### [Work item]
Leave out the pictures and retype exactly the lines from the one with "Open the Language dropdown" through the end of the records.

### [Collected data entries]
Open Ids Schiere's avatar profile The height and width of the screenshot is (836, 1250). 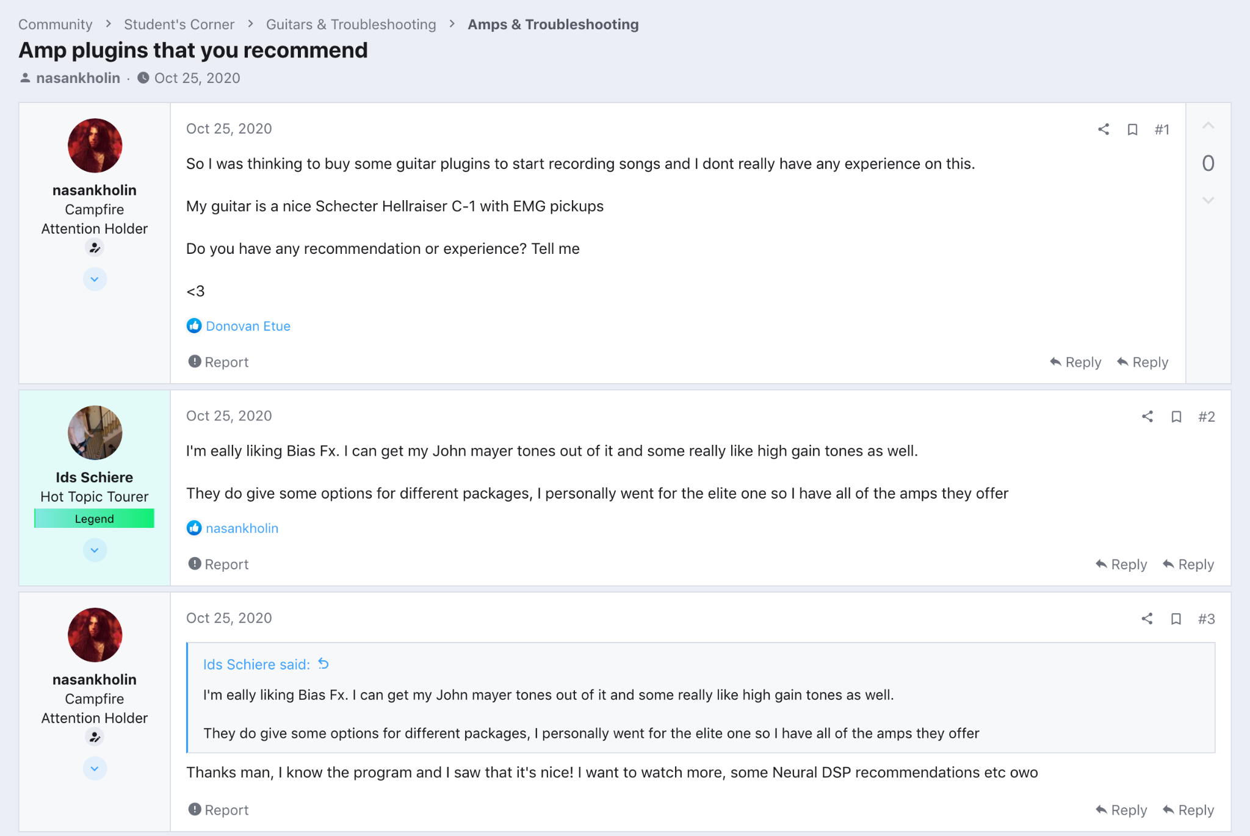95,433
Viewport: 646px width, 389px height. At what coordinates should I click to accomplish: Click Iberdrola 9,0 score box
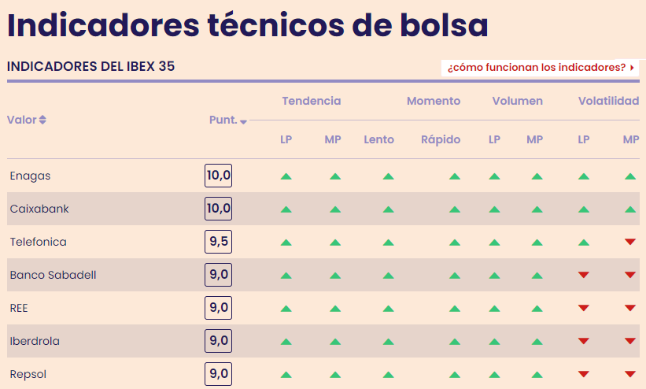click(x=218, y=341)
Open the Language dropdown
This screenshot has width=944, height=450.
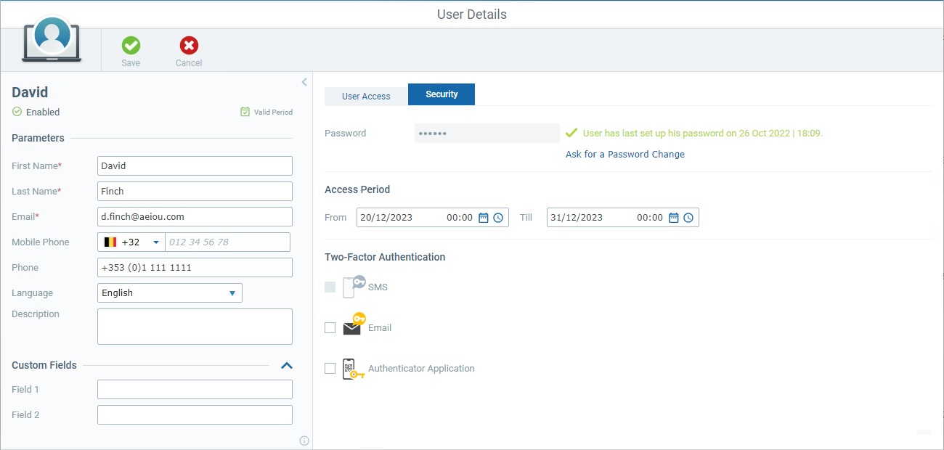232,293
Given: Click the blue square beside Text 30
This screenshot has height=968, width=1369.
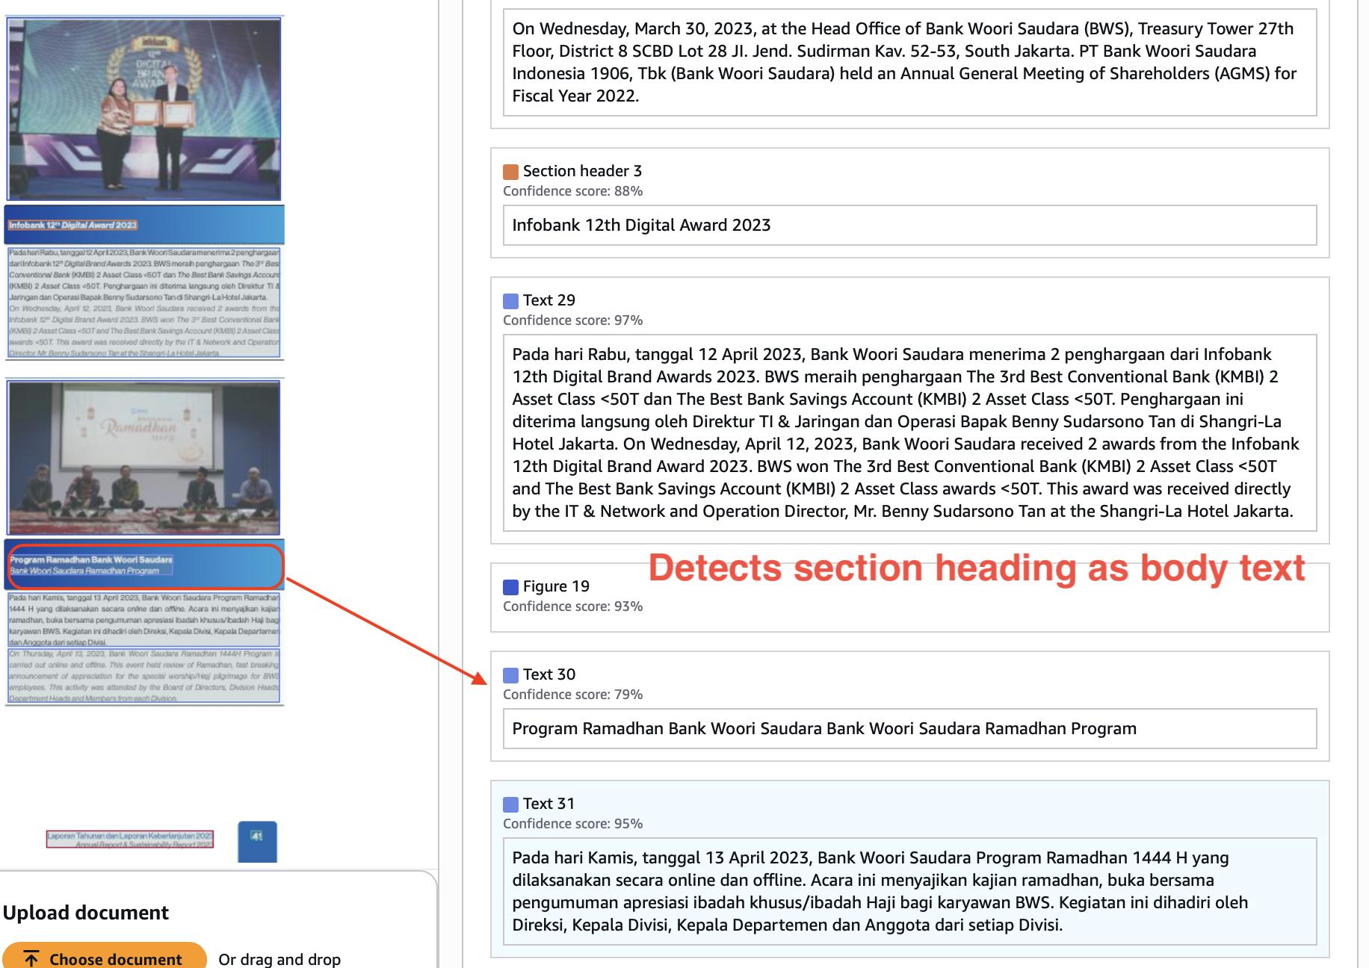Looking at the screenshot, I should (x=510, y=675).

### [Result below]
Open the Language dropdown
This screenshot has width=944, height=450.
232,293
Given: Click the blue square beside Text 30
This screenshot has height=968, width=1369.
Looking at the screenshot, I should (x=510, y=675).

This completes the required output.